=== Source ===
§
Former NFL wideout and current Fox Sports analyst Brandon Marshall was asked why the Seahawks’ OC hire was so important. His response took aim at head coach Pete Carroll, a sign that the NFL might turn into the NBA.

Starball.

“Pete Carroll runs everything in Seattle. He has all the power,” Marshall argued. “If I’m in Russell Wilson’s shoes, I go to the team and say ‘If you don’t embrace what I want to do [on offense], I’m gone.”

Isn’t this exactly how the NBA got to the stage they’re at now? A couple of superstars like LeBron James, Kevin Durant, and Giannis Antetokounmpo insist that coaching and management accede to their demands. The Greek Freak literally told the Bucks front office that if they didn’t “get aggressive” in trading for a star teammate, he would leave. Sometimes it’s the only way to get things done, but it shouldn’t be the go-to move.
§
Part of a data file:
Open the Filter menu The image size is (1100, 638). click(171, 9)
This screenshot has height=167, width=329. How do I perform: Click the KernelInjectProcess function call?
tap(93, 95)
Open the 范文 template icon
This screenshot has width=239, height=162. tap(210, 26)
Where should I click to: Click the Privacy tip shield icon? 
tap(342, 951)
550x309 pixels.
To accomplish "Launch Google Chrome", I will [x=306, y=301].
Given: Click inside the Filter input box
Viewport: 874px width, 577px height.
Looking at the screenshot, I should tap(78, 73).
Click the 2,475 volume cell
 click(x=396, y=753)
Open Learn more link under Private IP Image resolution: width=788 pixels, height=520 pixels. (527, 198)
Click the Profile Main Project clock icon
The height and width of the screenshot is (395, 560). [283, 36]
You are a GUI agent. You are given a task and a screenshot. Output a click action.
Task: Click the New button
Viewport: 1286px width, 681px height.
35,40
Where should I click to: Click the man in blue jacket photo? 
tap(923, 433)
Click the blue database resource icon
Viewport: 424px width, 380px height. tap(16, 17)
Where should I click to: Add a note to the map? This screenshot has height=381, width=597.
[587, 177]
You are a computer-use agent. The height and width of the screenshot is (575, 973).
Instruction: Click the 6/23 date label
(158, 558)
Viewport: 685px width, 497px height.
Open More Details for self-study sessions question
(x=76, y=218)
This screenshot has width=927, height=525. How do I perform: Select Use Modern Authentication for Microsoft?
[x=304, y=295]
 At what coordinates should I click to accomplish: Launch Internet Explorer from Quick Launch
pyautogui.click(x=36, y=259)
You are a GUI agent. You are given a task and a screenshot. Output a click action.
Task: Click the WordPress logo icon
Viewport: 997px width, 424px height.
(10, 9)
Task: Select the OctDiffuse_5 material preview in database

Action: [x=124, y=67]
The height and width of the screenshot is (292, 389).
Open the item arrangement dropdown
§
=== Jobs ===
#1 In the Brandon Marshall passage, why would Marshall tell the team he'd leave if he were Russell Wilson? Answer in one to three sentences.
#2 Update the Brandon Marshall passage starting at "Former NFL wideout" and ending at "the go-to move.", with "Pete Carroll" replaced by "Coach Carroll".

=== Task solutions ===
#1 Marshall says Pete Carroll runs everything in Seattle and has all the power. So in Wilson's place, he would tell the team he would leave unless it embraced what he wants to do on offense.

#2
Former NFL wideout and current Fox Sports analyst Brandon Marshall was asked why the Seahawks’ OC hire was so important. His response took aim at head coach Coach Carroll, a sign that the NFL might turn into the NBA.

Starball.

“Coach Carroll runs everything in Seattle. He has all the power,” Marshall argued. “If I’m in Russell Wilson’s shoes, I go to the team and say ‘If you don’t embrace what I want to do [on offense], I’m gone.”

Isn’t this exactly how the NBA got to the stage they’re at now? A couple of superstars like LeBron James, Kevin Durant, and Giannis Antetokounmpo insist that coaching and management accede to their demands. The Greek Freak literally told the Bucks front office that if they didn’t “get aggressive” in trading for a star teammate, he would leave. Sometimes it’s the only way to get things done, but it shouldn’t be the go-to move.